What brings him joy is hearing from the parents he has helped. “It’s very nice to hear when kids are growing up and things have gone well. I have to say, though, it’s when things don’t turn out happily ever after that stick in your mind.”
The future looks hopeful for foetal medicine, with UK scientists working with colleagues across the world. “I’m pleased with the way things have been going,” Kilby says; “but the challenge is now to perfect non-invasive procedures, to use technology to minimise the impact on the baby and mother – but that’s probably a little way off.”
For now, the surgeon has to get back to mothers such as Billie-Joe and give their babies the best chance of being born healthy and ready for the world.
Lockdown — ‘Work goes on’
With most of the NHS’s attention focused on the coronavirus crisis, how is this affecting maternity units and Professor Kilby’s delicate work?
“Work is continuing,” the surgeon says, “but I wouldn’t say it’s continuing as normal.

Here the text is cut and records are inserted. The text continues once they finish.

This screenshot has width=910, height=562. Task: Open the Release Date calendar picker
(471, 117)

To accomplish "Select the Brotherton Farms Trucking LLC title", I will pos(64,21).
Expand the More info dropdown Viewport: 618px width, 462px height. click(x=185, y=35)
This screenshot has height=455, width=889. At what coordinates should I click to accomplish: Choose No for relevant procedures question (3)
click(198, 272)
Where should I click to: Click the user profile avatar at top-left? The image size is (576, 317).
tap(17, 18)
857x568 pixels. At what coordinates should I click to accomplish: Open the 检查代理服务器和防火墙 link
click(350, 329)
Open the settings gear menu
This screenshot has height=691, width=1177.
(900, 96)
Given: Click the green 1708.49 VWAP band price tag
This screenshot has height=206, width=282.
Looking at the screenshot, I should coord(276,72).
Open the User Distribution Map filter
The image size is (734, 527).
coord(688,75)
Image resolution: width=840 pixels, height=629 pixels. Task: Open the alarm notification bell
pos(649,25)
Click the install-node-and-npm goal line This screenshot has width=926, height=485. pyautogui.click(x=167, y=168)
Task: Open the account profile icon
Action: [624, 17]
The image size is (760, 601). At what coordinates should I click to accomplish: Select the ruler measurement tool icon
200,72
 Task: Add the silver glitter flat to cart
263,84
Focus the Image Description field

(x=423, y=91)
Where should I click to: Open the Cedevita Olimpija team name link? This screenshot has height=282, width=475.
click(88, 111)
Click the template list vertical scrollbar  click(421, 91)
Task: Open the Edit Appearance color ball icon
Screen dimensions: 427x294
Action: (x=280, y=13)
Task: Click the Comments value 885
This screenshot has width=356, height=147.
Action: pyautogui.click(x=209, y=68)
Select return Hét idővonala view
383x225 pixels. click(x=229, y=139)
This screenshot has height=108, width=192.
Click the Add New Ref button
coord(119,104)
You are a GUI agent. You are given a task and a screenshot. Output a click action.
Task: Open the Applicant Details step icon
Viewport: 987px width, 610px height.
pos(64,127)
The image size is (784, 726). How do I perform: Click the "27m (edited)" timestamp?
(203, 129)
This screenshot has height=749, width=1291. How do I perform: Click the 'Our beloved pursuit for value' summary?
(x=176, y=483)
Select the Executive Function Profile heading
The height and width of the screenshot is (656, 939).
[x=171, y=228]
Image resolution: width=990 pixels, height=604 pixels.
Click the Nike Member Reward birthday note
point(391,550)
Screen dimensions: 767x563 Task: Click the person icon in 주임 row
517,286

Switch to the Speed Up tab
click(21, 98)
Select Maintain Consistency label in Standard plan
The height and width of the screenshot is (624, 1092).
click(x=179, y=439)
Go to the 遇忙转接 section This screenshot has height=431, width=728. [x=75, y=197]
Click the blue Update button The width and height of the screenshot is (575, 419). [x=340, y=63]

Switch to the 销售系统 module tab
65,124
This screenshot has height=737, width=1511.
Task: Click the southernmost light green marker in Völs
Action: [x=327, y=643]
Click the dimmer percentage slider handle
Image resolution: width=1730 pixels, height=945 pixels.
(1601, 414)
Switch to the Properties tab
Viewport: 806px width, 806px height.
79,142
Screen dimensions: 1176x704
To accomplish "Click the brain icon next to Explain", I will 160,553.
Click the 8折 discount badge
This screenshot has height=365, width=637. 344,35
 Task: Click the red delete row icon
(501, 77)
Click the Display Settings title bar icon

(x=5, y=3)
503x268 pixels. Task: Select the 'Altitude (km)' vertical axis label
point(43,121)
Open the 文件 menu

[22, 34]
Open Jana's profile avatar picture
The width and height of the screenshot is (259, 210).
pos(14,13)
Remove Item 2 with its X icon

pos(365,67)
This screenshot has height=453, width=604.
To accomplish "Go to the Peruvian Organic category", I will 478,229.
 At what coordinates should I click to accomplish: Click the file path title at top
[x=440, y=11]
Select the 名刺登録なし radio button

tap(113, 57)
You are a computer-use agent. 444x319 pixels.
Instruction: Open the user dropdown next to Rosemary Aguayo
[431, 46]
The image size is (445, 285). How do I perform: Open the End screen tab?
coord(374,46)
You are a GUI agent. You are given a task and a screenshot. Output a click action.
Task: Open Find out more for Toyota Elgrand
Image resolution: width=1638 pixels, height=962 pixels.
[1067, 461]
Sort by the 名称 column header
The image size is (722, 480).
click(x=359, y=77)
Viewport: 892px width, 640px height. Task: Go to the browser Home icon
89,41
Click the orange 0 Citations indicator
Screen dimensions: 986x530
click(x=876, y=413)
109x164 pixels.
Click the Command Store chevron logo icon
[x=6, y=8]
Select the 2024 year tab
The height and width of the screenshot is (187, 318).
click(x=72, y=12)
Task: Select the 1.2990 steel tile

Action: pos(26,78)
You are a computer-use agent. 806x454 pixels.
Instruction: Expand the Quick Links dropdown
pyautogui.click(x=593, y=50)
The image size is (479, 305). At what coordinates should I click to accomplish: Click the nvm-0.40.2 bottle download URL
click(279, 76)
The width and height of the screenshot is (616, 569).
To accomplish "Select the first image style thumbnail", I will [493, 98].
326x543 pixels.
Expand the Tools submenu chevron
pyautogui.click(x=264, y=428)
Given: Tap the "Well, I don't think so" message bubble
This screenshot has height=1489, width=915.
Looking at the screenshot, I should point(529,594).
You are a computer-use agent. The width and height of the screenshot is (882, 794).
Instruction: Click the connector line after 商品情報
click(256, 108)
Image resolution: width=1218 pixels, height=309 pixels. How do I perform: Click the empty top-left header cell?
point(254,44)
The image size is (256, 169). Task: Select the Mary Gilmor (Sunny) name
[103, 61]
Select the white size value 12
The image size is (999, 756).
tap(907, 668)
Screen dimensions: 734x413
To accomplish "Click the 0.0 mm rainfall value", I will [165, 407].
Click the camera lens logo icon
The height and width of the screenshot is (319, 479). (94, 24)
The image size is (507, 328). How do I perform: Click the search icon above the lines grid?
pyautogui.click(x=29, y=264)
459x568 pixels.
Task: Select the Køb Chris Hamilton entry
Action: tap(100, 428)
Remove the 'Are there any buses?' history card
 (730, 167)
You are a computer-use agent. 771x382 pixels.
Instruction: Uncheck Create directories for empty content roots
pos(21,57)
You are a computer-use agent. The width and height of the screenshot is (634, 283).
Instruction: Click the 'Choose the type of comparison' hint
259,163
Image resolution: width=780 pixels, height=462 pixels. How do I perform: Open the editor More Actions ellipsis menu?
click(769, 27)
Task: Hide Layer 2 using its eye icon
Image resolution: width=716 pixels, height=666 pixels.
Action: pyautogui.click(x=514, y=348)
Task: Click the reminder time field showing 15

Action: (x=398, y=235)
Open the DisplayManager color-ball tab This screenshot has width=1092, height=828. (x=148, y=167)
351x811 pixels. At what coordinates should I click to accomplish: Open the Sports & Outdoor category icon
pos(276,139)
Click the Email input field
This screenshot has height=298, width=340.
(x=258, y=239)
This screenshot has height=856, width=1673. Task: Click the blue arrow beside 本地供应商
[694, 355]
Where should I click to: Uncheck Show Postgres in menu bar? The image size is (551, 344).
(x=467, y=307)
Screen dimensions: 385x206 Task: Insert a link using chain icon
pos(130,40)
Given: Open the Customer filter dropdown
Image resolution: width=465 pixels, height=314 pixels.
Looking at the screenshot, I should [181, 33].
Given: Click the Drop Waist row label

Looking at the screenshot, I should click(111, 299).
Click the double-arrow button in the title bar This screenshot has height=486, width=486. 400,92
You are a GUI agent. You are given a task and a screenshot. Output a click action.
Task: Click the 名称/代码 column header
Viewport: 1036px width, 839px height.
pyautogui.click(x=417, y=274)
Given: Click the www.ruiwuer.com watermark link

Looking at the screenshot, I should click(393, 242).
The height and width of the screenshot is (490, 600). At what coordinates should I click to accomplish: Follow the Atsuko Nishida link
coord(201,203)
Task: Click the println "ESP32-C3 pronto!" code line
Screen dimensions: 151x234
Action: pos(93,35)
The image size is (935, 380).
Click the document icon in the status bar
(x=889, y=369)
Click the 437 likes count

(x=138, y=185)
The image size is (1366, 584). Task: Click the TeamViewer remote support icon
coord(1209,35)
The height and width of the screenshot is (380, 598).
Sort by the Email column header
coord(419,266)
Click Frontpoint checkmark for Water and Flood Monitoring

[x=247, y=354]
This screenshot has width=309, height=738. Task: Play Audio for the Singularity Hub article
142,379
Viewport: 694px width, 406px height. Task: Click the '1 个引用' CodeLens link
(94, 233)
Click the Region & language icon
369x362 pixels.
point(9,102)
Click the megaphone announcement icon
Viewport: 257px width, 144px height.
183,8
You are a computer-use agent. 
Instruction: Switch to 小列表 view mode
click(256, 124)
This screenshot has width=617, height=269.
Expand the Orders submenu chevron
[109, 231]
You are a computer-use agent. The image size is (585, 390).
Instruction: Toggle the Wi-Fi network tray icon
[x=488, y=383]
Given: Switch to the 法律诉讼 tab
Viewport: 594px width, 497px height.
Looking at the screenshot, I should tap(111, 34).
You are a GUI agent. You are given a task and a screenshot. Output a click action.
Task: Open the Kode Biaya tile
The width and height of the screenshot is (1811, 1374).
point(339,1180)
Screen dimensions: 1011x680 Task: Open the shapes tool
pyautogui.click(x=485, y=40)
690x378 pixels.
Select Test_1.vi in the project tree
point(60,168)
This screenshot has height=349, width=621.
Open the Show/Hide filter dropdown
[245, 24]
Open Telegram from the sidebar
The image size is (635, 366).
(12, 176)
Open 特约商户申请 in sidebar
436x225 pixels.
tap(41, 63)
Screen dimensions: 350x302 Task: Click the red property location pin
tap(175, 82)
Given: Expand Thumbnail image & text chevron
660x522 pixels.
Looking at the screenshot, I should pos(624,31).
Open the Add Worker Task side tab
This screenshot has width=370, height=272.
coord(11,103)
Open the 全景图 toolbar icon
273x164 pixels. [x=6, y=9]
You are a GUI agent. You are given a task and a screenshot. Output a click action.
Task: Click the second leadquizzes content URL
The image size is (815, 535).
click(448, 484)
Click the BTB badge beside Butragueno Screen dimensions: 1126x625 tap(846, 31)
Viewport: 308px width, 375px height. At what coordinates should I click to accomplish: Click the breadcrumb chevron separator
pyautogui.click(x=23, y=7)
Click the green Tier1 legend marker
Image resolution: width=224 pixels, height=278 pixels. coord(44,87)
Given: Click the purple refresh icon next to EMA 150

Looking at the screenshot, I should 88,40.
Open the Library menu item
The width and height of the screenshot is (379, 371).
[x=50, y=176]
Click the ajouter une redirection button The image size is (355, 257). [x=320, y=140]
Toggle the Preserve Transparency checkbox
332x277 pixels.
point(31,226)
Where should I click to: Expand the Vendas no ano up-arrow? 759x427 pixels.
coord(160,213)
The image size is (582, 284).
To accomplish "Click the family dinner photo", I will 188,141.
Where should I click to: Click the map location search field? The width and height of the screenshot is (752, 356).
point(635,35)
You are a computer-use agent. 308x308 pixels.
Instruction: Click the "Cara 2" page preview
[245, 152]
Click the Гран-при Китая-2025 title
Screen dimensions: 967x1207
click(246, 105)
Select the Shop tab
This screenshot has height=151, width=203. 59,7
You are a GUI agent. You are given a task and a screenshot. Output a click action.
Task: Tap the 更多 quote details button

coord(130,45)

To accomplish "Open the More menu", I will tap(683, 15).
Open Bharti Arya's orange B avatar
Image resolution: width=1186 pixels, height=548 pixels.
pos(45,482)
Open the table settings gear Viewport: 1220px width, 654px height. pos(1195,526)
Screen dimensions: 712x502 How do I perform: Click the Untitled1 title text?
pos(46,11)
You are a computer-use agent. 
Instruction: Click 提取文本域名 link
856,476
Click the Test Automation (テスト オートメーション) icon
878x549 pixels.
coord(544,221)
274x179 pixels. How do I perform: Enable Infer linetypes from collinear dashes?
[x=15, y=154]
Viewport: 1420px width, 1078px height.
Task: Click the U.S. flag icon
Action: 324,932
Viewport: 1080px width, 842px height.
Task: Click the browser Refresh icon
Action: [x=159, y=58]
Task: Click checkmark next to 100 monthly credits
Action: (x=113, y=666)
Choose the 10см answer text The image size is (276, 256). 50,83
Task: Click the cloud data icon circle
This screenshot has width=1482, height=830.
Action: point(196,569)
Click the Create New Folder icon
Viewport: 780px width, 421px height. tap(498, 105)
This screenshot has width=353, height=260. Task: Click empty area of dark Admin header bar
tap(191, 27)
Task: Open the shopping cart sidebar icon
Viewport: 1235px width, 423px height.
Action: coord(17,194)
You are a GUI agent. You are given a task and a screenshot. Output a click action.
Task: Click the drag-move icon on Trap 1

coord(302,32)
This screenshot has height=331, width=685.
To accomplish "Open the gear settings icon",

We rely on people performing other roles at other hospitals first, and then referring people to us from their centres; so if someone who performs an ultrasound is sick, and staff numbers are reduced, then there is more limited screening of babies with problems.
“The pressure on medicine is immense at the moment. Of course, pregnant women also get Covid-19 – so again, that leads to a change of focus when it comes to the mother.
“However, for the most part, work goes on. There is limited evidence that the virus has a direct effect on babies, but indirectly it can raise risk of complications in pregnancy.
“There are many viruses that can attack a baby in the womb, and so far evidence is that Covid-19 does not. But it is early days.”